**Assigned task**
The output must consist only of the lines from the one with "This screenshot has height=779, width=1024." through the end of the listing, restated exactly and free of pictures.

**Material for this exercise**
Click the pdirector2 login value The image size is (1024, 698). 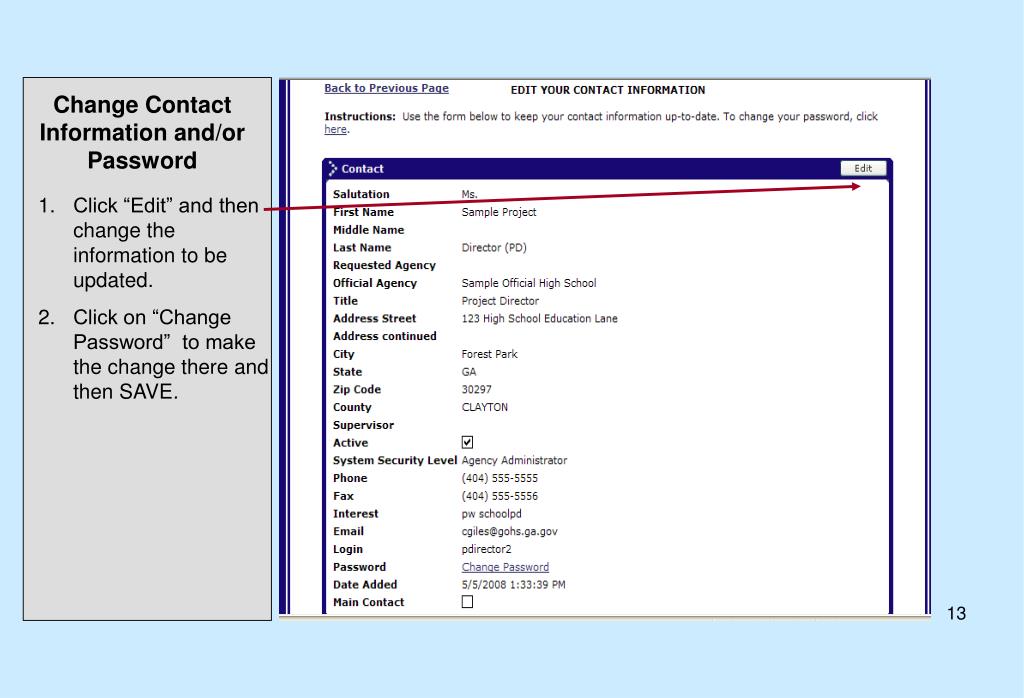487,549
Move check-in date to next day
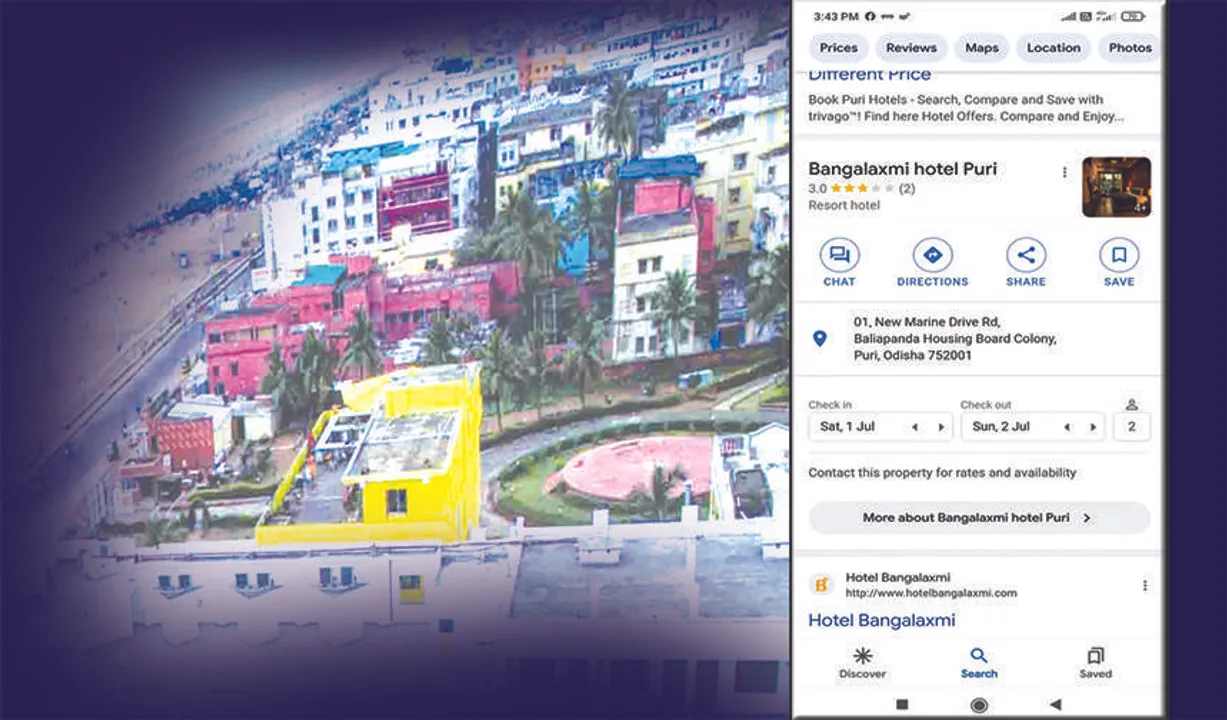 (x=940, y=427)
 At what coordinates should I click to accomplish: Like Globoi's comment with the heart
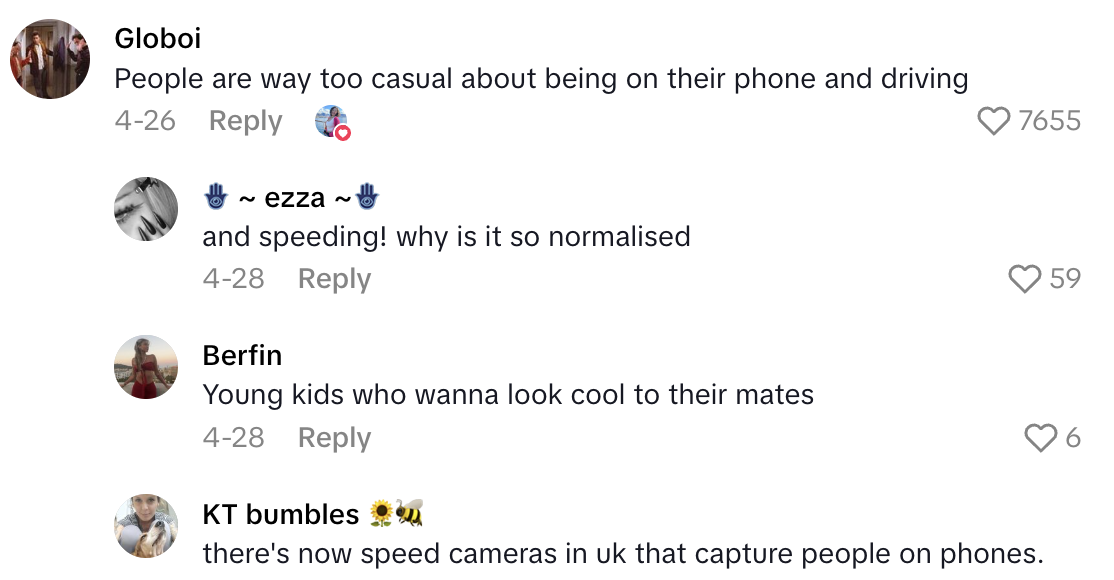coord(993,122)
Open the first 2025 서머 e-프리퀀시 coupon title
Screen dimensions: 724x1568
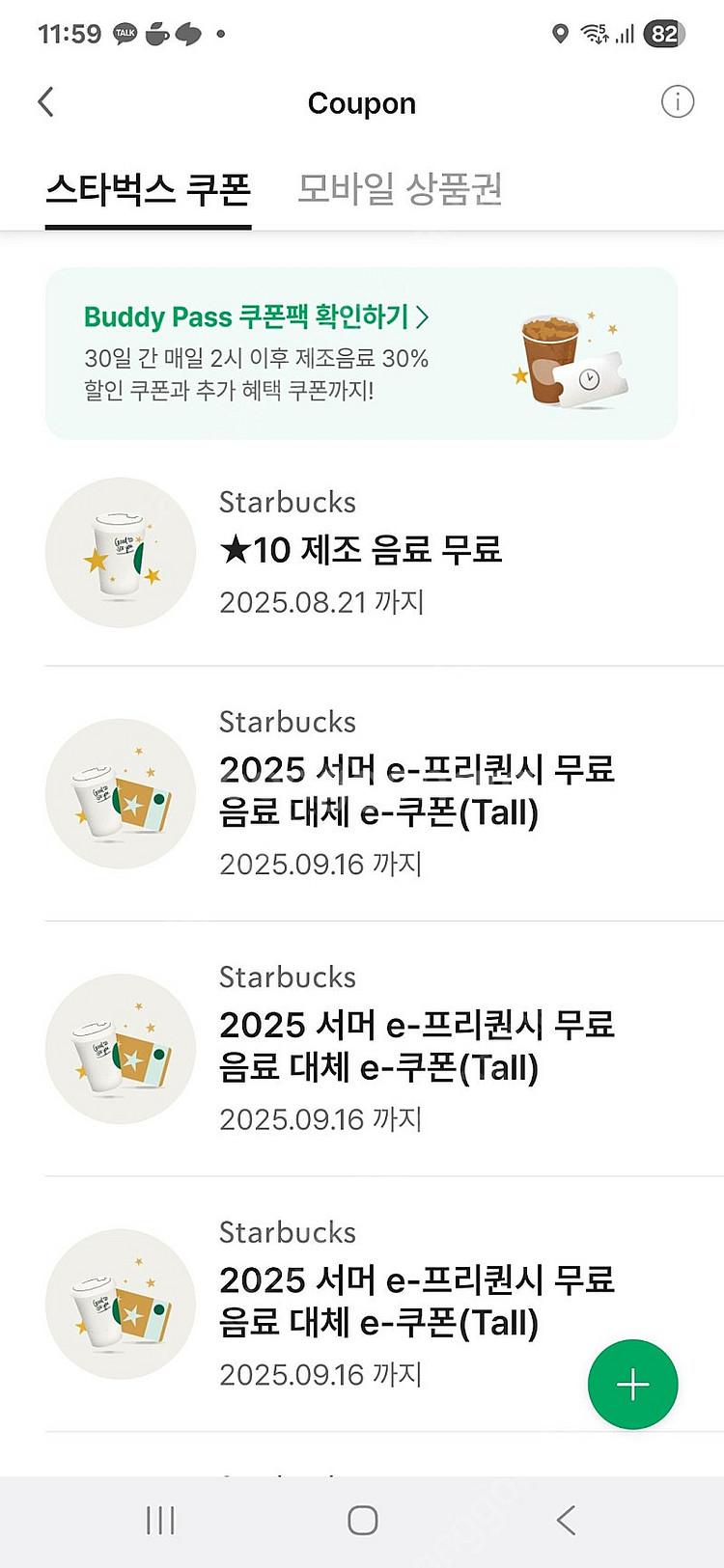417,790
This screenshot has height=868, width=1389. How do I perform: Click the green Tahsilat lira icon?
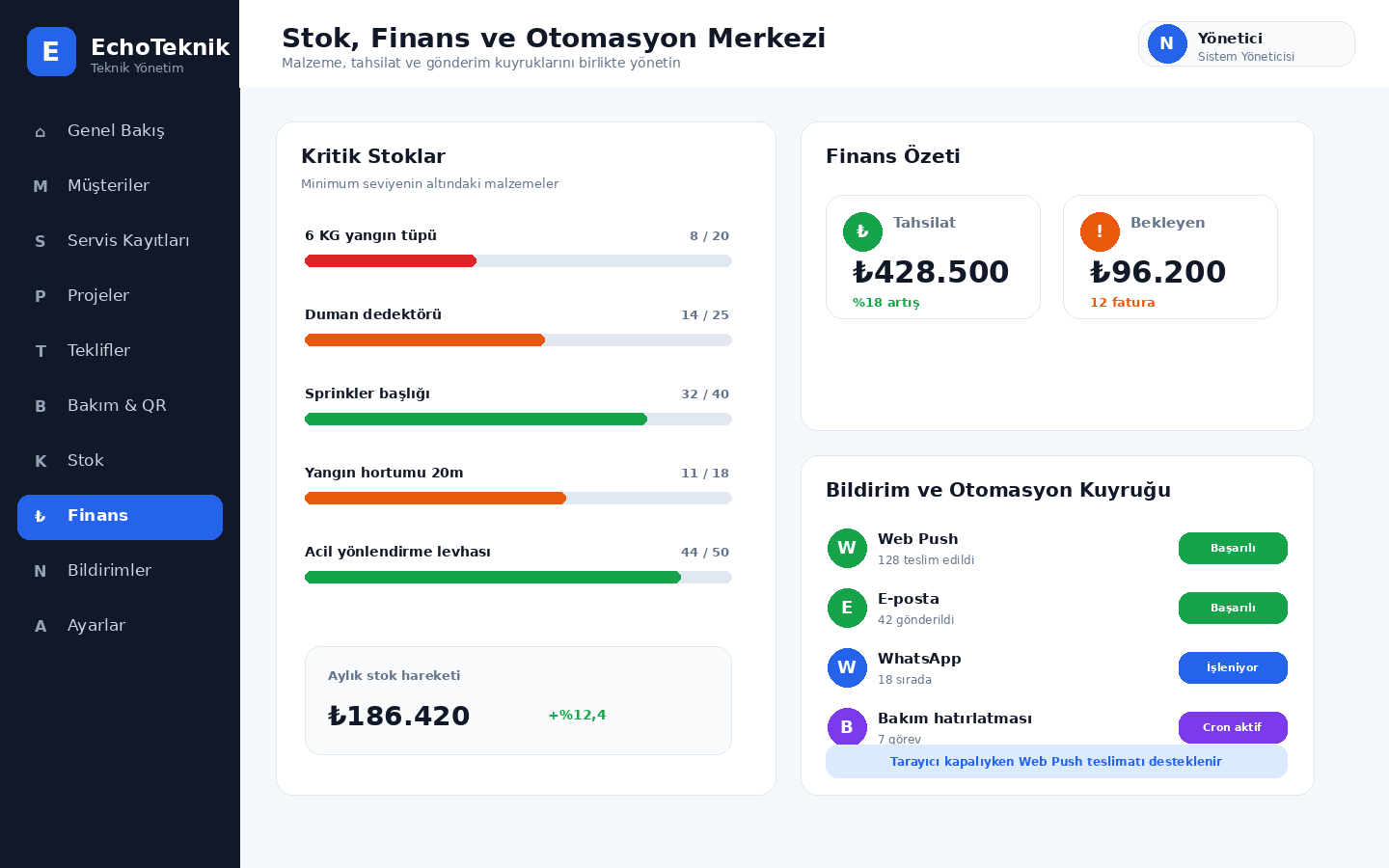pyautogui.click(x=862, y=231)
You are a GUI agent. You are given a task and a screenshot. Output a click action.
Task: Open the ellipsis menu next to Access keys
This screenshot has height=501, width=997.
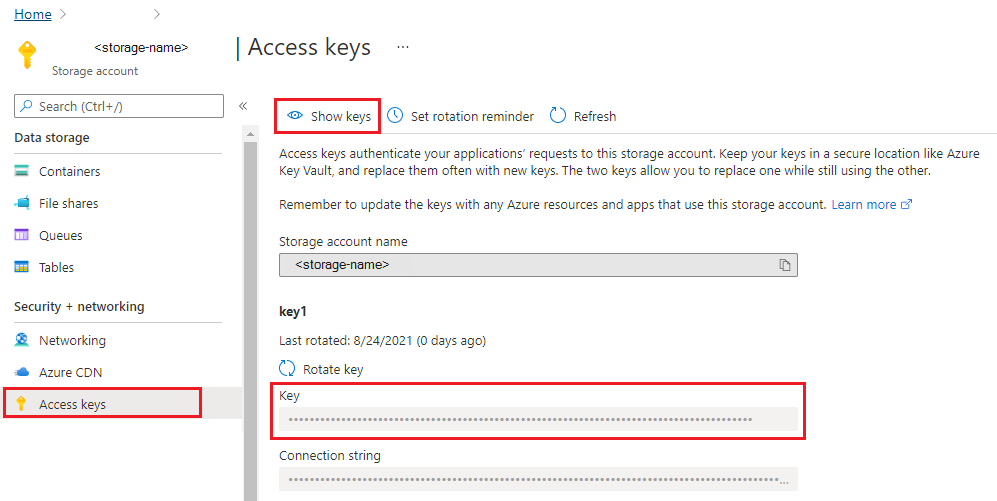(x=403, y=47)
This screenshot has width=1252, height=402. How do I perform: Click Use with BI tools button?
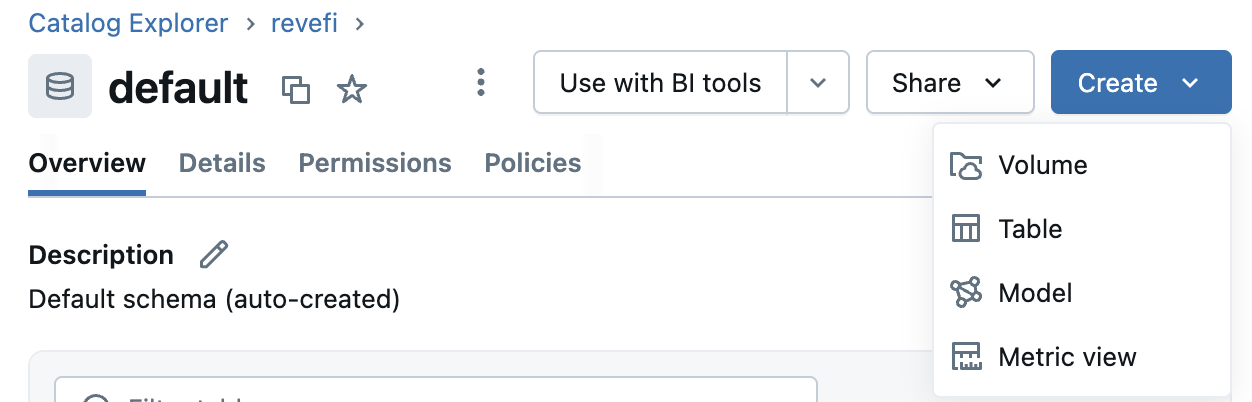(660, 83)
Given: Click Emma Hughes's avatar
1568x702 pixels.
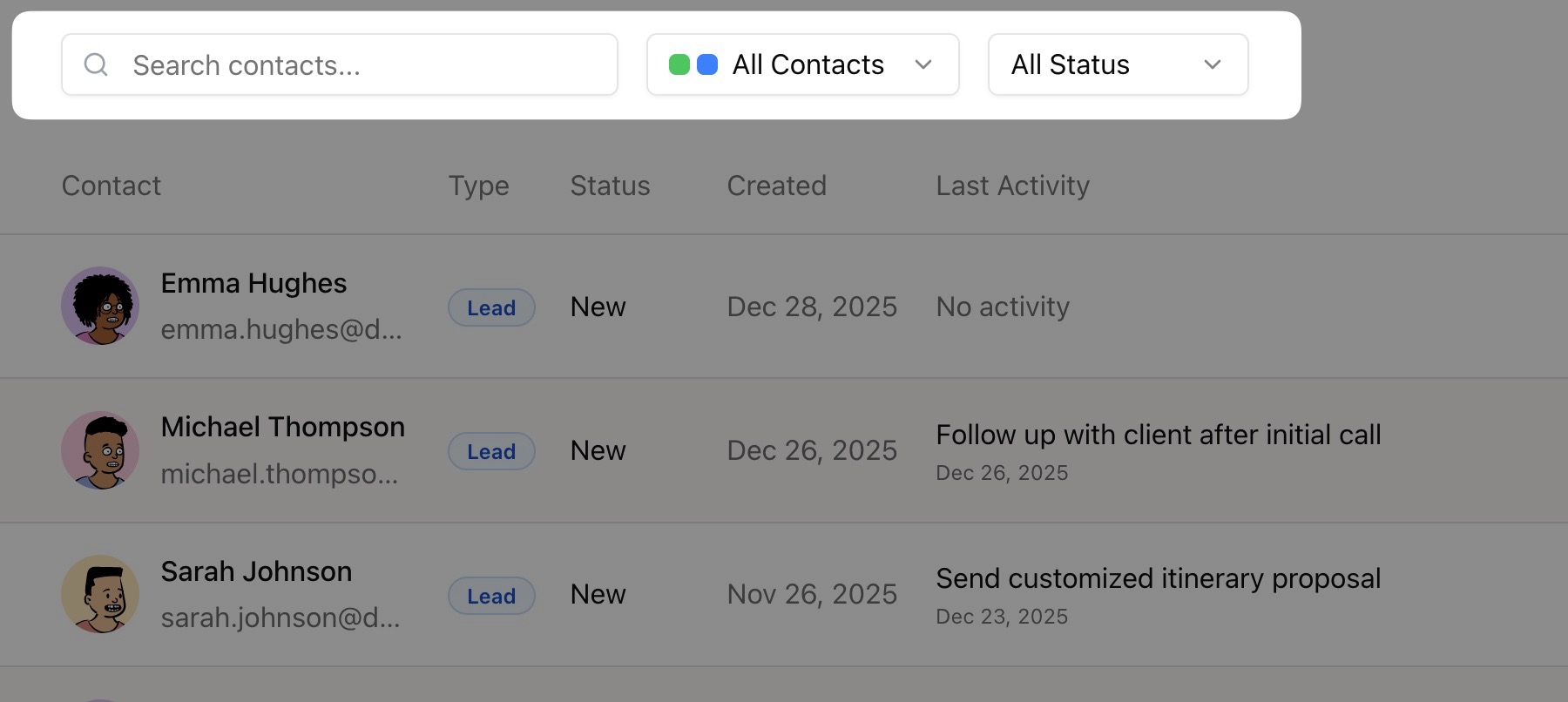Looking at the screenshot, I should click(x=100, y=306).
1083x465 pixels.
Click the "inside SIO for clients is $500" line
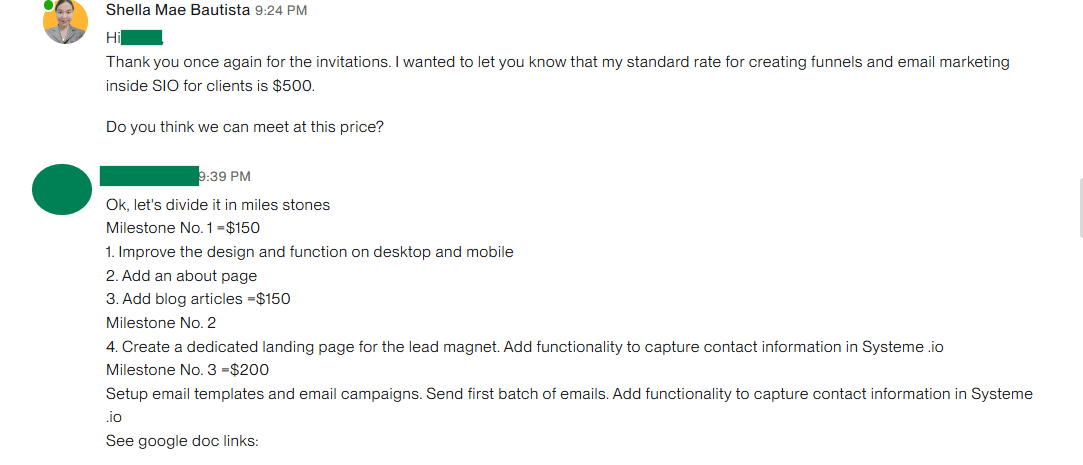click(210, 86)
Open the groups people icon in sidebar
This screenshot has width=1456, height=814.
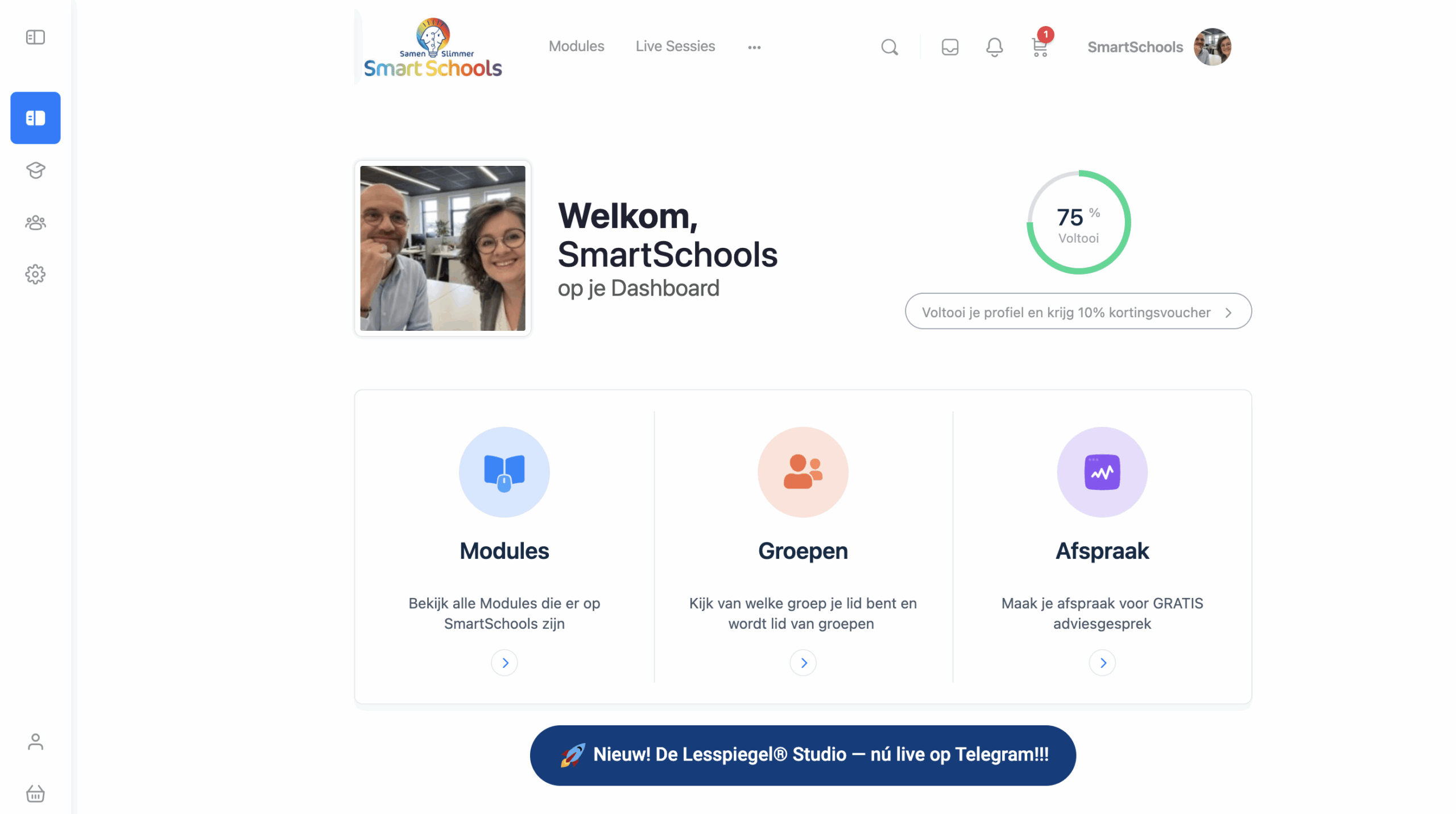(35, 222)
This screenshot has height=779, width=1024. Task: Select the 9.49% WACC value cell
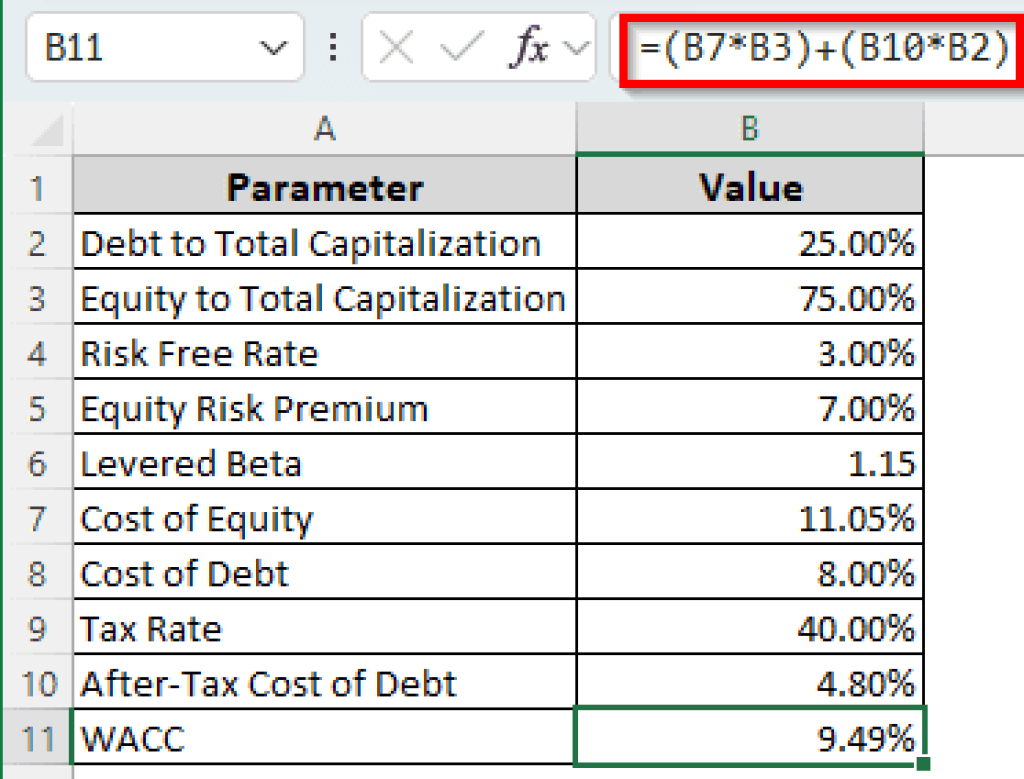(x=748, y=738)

**Solution for this task**
This screenshot has height=779, width=1024. Task: Select the 9.49% WACC value cell
(x=748, y=738)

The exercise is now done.